* **Tasks for this exercise**:
1 > Determine whether each statement below agrees with the annulment opinion, answering yes or no and quoting the exact words of the opinion that decide it: (a) The wife is a party to the action. (b) The marriage took place when the daughter was thirteen years and seven months old. (c) Stivers v. Wise was an action brought by a father.
2 > Quote the annulment opinion from "Supreme Court, Saratoga" up to and including "No other appearance.".
3 > Which section of the Code of Civil Procedure does the annulment opinion cite?

Supreme Court, Saratoga Special Term
Mar 1, 1904
43 Misc. 310 (N.Y. Sup. Ct. 1904)

Opinion

March, 1904.

T.D. Trumbull, Jr., for plaintiff.

No other appearance.


This action is brought by the father of an infant wife against the husband to annul a marriage.

The complaint alleges that the plaintiff is the father of Lizzie E. Baker; that she is an infant; was married to the defendant September 16, 1898, when she was but thirteen years and seven months old; that she has not, since she attained the age of sixteen years, lived or cohabited with the defendant; and prays judgment declaring the marriage void.

The wife is not a party to the action, and there is nothing in the summons or complaint suggestive that the action is brought in behalf of the wife, or instituted with her knowledge or consent.

On the hearing, the court expressed doubt as to whether a valid decree could be entered, and suggested that the plaintiff take an order amending the summons and complaint by bringing the wife in as party defendant; but plaintiff has not acted upon the suggestion, and insists upon his right to judgment without amendment.

The question, therefore, arises, whether a father may maintain an action to have the marriage of his infant daughter annulled without making such daughter a party to the suit. The plaintiff's attorney, in support of his contention, cites the case of Becker v. Becker, 58 A.D. 374. This was an action brought by a father to annul the marriage of his minor son while under the age of legal consent, and, so far as the record discloses, the son was not a party, but the opinion contains no allusion to that subject.

I am also referred to the case of Stivers v. Wise, 18 A.D. 316, which was an action brought by a mother to procure the annulment of a marriage contracted by her son when under the age of legal consent. In the title, the plaintiff is described as the mother of the infant, but the infant is not otherwise mentioned as a party. The sole question before the court in that case had reference to alimony and furnishes no guide for our action here.

Plaintiff also cites Slocum v. Slocum, 37 Misc. 143. This was an action by a mother to have the marriage of her infant son annulled, on the ground that he had not attained the age of legal consent. It appears from the opinion of the learned justice that the son was not made a party to the action, but the question was not considered. The defendant set up a counterclaim, alleging misconduct on the part of the son committed subsequent to the marriage in respect to his marital obligations. To this the plaintiff demurred, and the court very properly held that the counterclaim constituted no defense to the mother's right of action. I cannot, however, subscribe to the view there incidently expressed, that the mother's right of action may not be rendered nugatory by the election of the son to affirm the marriage.

The marriage contracts of infants are not dependent upon the consent of their parents to the marriage, and parents may not have them annulled upon the ground of their non-consent. It is only the infant wife who may maintain an action to annul her marriage on the ground that it took place without the consent of her father, mother, guardian or other person having legal charge of her person. Code Civ. Pro., § 1742. Neither an infant husband nor a parent or guardian may maintain such an action, and the reasons therefor are not difficult to discover.

* **A run of records**:
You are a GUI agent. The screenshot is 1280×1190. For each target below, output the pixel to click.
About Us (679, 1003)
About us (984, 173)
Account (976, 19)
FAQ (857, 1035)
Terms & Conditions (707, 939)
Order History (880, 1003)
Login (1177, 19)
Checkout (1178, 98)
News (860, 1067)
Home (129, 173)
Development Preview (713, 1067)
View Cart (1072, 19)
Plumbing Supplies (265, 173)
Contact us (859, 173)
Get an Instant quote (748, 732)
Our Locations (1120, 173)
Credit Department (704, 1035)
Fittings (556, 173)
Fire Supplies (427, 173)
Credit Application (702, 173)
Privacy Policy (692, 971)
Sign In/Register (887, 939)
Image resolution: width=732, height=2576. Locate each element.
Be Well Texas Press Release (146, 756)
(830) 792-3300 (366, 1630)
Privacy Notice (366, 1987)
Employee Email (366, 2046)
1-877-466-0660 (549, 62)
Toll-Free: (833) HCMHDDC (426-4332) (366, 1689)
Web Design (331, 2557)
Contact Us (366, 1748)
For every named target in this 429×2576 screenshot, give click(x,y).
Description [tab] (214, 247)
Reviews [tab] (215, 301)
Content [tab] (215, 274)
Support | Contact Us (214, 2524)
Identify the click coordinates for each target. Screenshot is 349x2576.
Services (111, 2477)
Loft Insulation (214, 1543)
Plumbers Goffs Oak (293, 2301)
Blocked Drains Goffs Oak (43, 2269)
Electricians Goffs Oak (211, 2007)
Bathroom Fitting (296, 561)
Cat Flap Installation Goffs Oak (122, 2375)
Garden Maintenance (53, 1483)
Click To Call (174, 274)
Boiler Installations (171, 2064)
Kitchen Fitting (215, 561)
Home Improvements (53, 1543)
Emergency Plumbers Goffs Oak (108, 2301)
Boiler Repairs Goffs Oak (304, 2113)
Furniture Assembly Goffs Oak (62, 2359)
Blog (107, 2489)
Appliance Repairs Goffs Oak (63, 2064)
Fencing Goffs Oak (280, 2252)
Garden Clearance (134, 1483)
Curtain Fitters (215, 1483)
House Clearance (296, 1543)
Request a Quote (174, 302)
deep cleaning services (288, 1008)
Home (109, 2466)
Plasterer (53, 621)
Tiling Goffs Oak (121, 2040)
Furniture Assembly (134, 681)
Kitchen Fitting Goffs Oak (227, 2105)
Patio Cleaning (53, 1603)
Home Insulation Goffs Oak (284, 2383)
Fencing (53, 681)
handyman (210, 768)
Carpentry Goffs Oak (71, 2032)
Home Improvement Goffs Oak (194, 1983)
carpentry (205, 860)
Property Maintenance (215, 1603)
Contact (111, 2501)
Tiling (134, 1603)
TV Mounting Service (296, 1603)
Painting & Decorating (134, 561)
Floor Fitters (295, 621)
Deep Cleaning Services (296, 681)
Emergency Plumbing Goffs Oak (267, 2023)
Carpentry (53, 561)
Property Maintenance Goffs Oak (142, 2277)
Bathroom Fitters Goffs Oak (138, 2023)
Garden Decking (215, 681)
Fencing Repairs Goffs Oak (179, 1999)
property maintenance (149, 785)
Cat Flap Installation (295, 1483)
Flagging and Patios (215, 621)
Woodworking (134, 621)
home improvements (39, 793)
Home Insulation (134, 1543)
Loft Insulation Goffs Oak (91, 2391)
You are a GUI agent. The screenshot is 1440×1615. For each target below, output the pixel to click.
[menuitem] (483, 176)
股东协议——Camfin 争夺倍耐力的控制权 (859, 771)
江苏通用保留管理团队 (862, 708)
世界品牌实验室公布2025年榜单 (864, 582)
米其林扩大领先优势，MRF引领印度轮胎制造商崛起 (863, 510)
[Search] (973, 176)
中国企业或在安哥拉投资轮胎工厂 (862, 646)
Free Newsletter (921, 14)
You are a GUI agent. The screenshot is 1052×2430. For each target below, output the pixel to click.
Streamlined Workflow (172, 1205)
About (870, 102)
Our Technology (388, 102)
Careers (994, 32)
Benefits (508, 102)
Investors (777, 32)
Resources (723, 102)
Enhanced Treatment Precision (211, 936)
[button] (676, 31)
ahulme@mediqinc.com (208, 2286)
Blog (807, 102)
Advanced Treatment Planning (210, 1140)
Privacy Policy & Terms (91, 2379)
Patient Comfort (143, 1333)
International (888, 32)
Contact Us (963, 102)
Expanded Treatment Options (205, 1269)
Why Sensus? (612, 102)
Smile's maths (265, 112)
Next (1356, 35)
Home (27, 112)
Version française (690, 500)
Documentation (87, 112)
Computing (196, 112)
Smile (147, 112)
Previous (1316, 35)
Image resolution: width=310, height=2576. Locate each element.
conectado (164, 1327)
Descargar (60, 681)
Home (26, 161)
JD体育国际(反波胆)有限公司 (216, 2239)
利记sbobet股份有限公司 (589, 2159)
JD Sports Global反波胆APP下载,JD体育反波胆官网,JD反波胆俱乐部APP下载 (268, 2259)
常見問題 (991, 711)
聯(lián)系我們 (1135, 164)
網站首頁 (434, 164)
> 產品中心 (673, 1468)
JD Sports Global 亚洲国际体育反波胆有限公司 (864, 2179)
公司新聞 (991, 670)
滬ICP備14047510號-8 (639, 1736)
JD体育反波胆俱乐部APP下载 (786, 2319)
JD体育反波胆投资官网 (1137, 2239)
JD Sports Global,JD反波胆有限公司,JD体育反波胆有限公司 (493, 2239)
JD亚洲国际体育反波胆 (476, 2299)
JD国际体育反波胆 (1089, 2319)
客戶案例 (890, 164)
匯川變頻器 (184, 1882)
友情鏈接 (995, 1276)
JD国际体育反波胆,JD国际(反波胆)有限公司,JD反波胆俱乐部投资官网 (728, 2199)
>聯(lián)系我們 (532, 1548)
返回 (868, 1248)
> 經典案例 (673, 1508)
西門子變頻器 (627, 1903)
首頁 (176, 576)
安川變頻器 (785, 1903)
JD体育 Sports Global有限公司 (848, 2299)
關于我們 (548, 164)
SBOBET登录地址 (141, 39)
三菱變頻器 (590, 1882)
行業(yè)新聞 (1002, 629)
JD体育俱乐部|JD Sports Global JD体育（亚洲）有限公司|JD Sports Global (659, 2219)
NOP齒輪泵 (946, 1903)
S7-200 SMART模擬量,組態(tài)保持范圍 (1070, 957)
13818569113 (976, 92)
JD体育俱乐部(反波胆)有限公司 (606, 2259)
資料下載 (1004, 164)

* **Results in order**:
1 >
(a) No: "The wife is not a party to the action"
(b) Yes: "when she was but thirteen years and seven months old"
(c) No: "which was an action brought by a mother"

2 >
Supreme Court, Saratoga Special Term
Mar 1, 1904
43 Misc. 310 (N.Y. Sup. Ct. 1904)

Opinion

March, 1904.

T.D. Trumbull, Jr., for plaintiff.

No other appearance.

3 > § 1742